*TEXT PROVIDED*.

So even though it's going to be hard for awhile, I know you can do this. I know you can make it through. You'll be able to see Daddy again someday, but until that time, I want you to remember this: Daddy will be with you every day, connected to you by the invisible string. I love you girls, all three of you, and I'll keep you on my heart and pray for you as long as you need me to.

Thursday, November 1, 2012

A Prayer for My Third-Grade Teacher, Mrs. Sytsema

Have you ever heard/seen/received bad news and felt it cut you to your very core? You see the words and it's as if someone just punched you in the stomach. You feel a hurt so deep that you can't even properly locate it.

I have that right now. I logged onto Facebook this morning and saw that my 3rd grade teacher, Mrs. Sytsema, had posted a link to a carepage for her husband. He was rushed to the hospital last night with a scattered pulmonary embolism. As of the last update, he was in critical condition but had survived the night. I  closed my laptop and left for school, saying a quick prayer for peace and understanding. The Sytsema family was on my mind throughout the day. Paul works at Calvin on the same floor as the Education Department, and I walk past his office every Tuesday and Thursday on the way to class. Today, the door was closed and the lights were off and I just stopped walking as I was passing it. It was as if I had stepped into wet concrete that began to solidify around my ankles. I felt a heaviness in my soul looking at his dark empty office.

*WORK TO COMPLETE*.
Please continue the blog post above about Mrs. Sytsema and her husband, starting after its last sentence.

*DATA*.
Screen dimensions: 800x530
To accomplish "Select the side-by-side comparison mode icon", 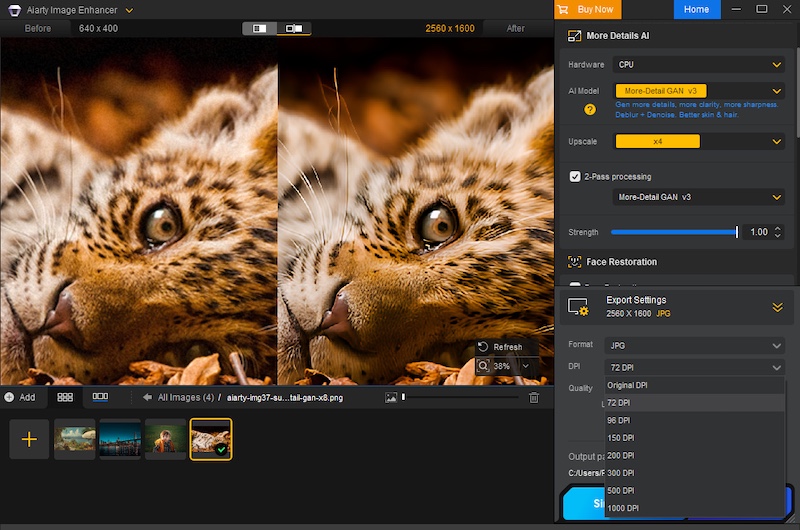I will [259, 29].
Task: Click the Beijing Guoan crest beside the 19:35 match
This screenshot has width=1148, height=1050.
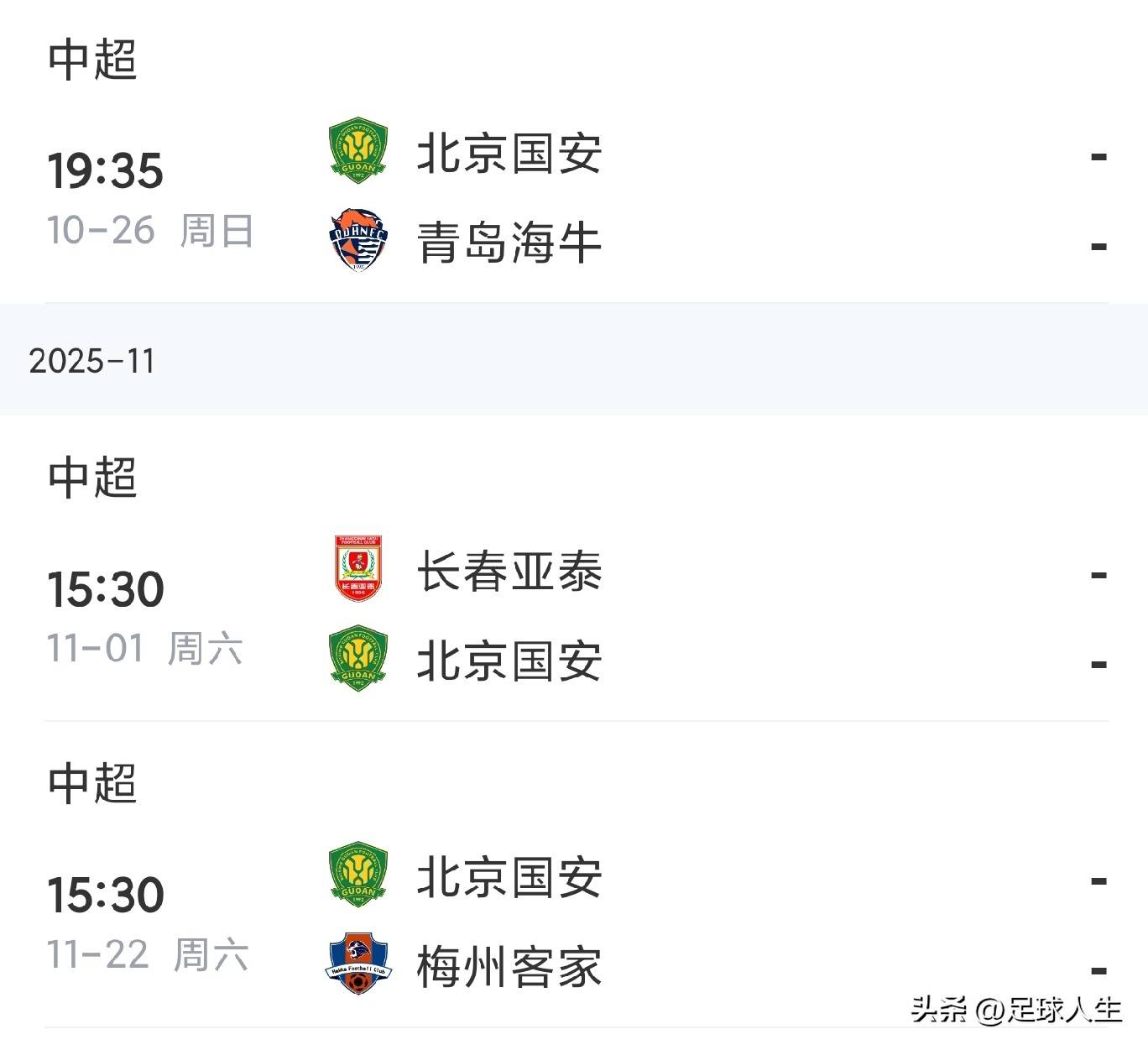Action: pos(356,154)
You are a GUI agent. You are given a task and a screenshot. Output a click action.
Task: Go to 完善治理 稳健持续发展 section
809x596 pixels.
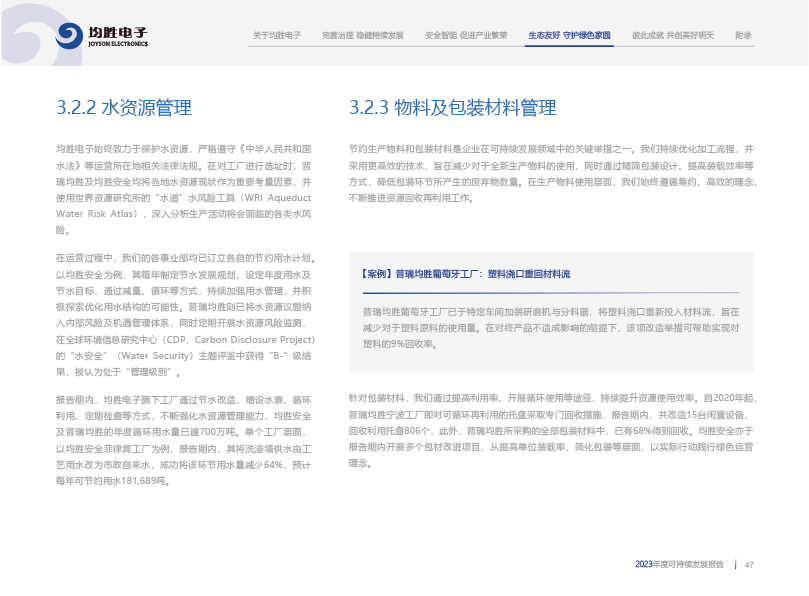363,35
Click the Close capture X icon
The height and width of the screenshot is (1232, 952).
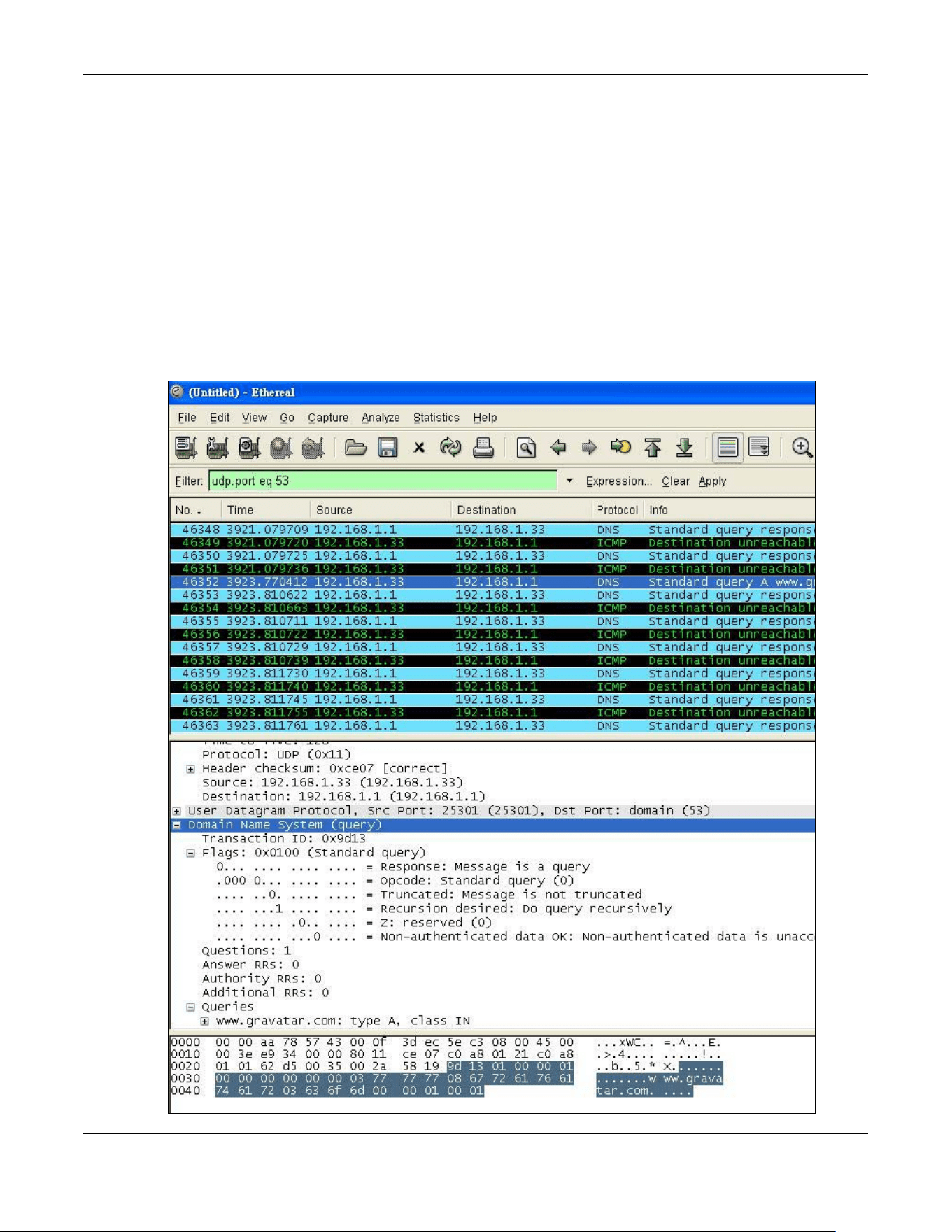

*RESPONSE*.
When I got home this evening, I immediately got on Facebook and checked Mrs. Sytsema's page for updates.

"Steph, we are all praying for you and the girls."
"We are covering you and your family with prayer and asking Him to provide the strength and comfort you need during this very difficult time."
"My heart aches for you Stephanie, and for your beautiful darling girls."

My heart plummeted. It wasn't real. It couldn't be. I could not believe it. 

He didn't make it. 

How do you come to terms with that? How do you even begin to process that? How does a mom explain to her 10-year-old and 7-year-old daughters that they have to say goodbye to dad now, forever? How do you hold yourself together? How do you hold your daughters together? How do you adjust to an empty bed? How do you get used to being a single mom? How do you begin to rebuild?

Mrs. Sytsema has continued to be a teacher to me, long after I left 3rd grade. I've returned to Grandville Christian to visit her and tell her what I've been doing with my life, what classes I've been taking, what majors and minors I've swapped in and out of my college career, how I've been feeling, what new antidepressants I've been trying...so many things.

About two weeks into my semester of student teaching, I stopped in to see her after school. After all of her 2nd-graders were gone, she sat with me and listened while I cried and choked and sobbed through the story of how my first two weeks were going. That time with her meant so much to me. It drew us closer together, closer than simply teacher and former student. And for that reason, I ache for her. My heart is heavy for her. My very soul is shattered.

And if I'm hurting this bad, how much more crippling is this pain for them?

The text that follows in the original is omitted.